On Physicists and Mathematicians and Mountain-Climbing - antiform
http://www.nytimes.com/2001/02/20/science/20CLIM.html

======
bootload
_"... Both physics and climbing seem to draw people who are comfortable living
on society's fringes .... It always seems ready with another surprise,
something we couldn't have anticipated ..._ :

Great article. Climbing probably achieves 3 objectives at once - it's quiet,
nobody bugs you. Working on a problem? There is nothing worse than interrupted
thought. So moving away from people distractions works. You can let your mind
relax and wonder while you exert yourself on something totally unrelated.
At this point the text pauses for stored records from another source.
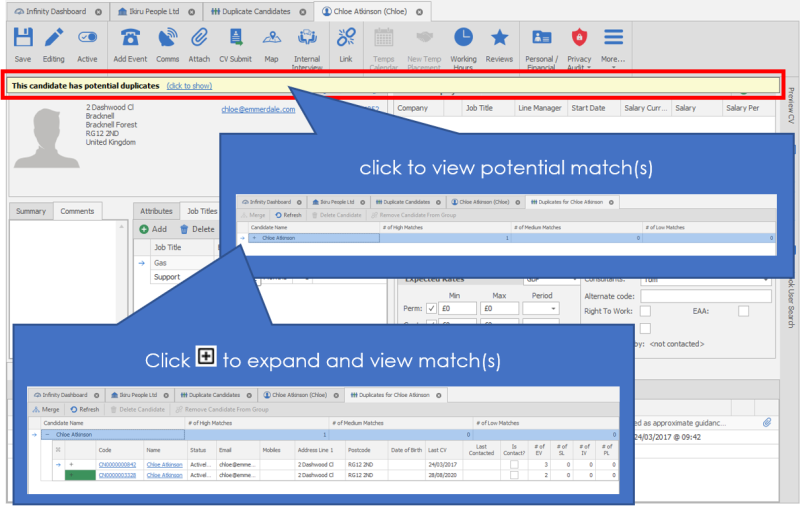Click the Reviews star icon

pos(499,39)
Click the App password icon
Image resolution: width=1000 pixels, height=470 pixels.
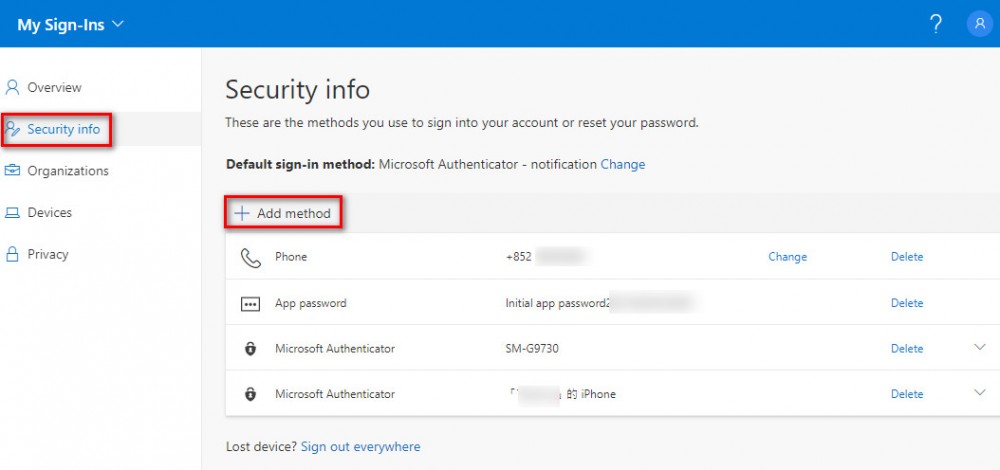(x=250, y=304)
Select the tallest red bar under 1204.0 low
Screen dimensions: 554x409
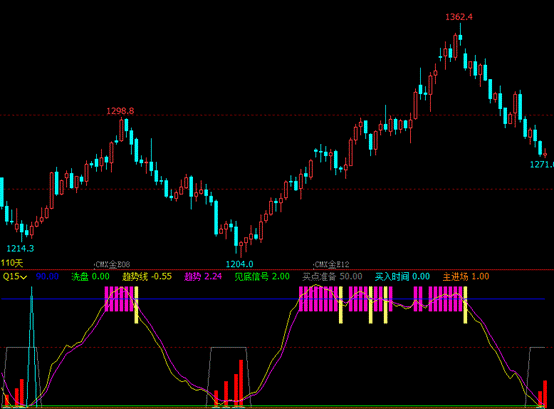click(241, 383)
Done my climbing for the day ~
<http://www.flickr.com/photos/bootload/2954173256/>

------
jhayes
I have a book called "The Art and Craft of Problem Solving" which uses
climbing terms to describe various techniques and tools used in IMO problems.
It wasn't a very forced analogy at all.

Also, for interest's sake, a few years ago a physicist
(<http://insectnation.org/projects/nightclimbing/>) even scanned in an old
book on climbing; t'was pretty nifty! (but slightly off topic here probably).

------
hugh
I know a few physicists who are serious mountain climbers. But I know more who
are serious drinkers. Where's the article about that?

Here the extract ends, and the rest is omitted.